====== RECORDS FOR THE EXERCISE ======

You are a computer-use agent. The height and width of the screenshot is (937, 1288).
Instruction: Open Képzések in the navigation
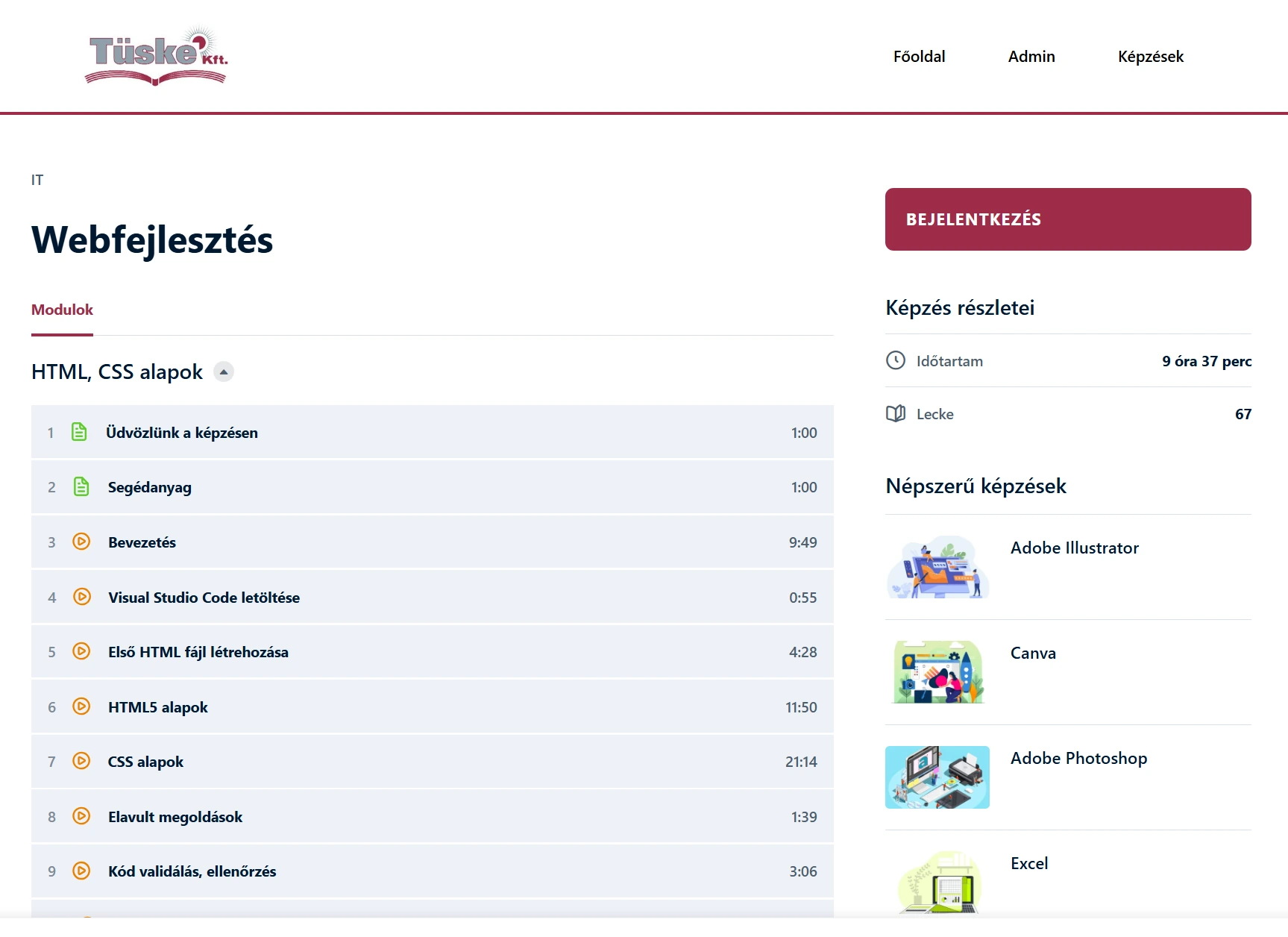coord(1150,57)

======
====== RECORDS FOR THE EXERCISE ======

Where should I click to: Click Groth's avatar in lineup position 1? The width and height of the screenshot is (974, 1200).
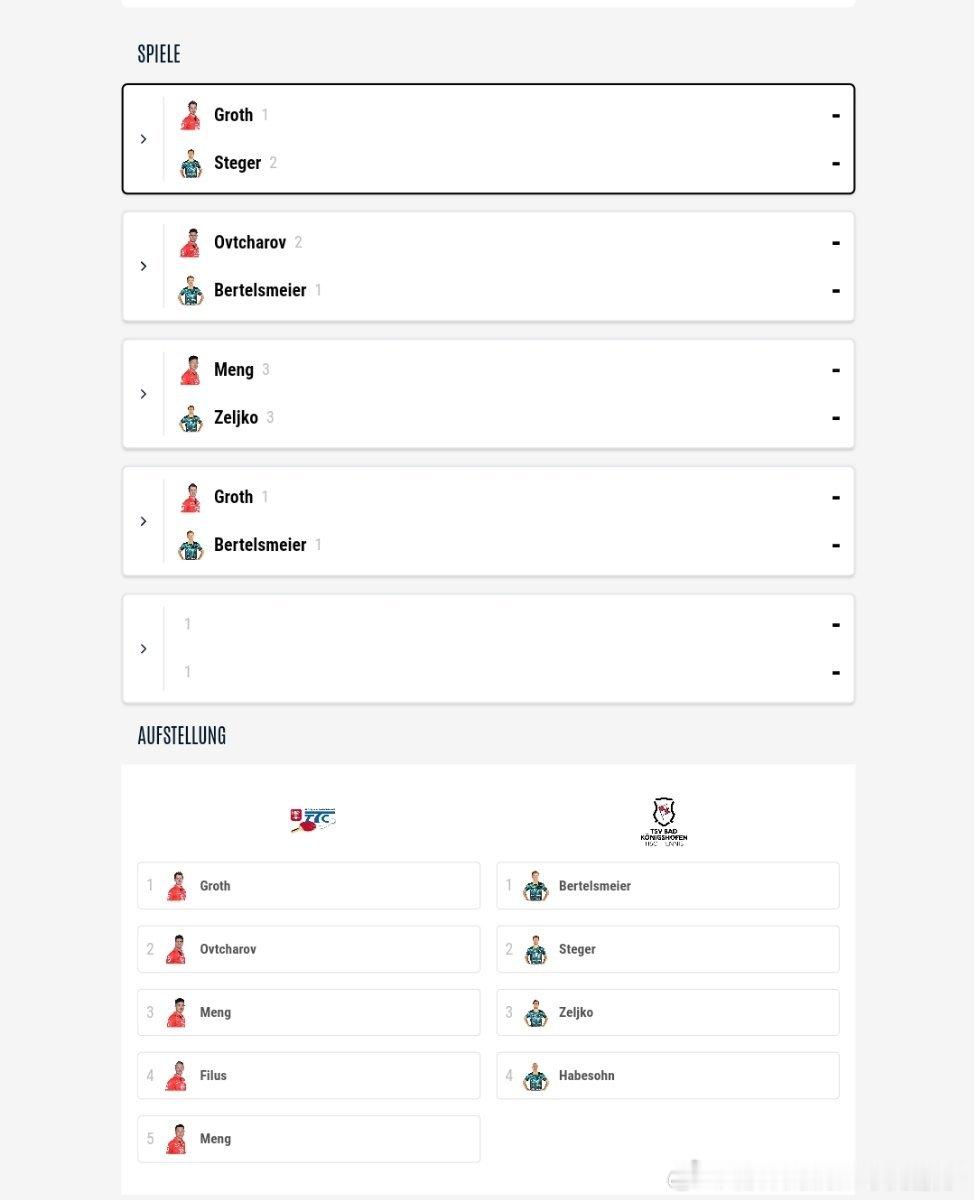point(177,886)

======

→ EXERCISE:
Write out the lines of the listing from the one containing "Where should I" through the one containing "point(177,886)", both included, and leave out the pictures.

→ EXPECTED OUTPUT:
Where should I click to: Click Groth's avatar in lineup position 1? The width and height of the screenshot is (974, 1200).
point(177,886)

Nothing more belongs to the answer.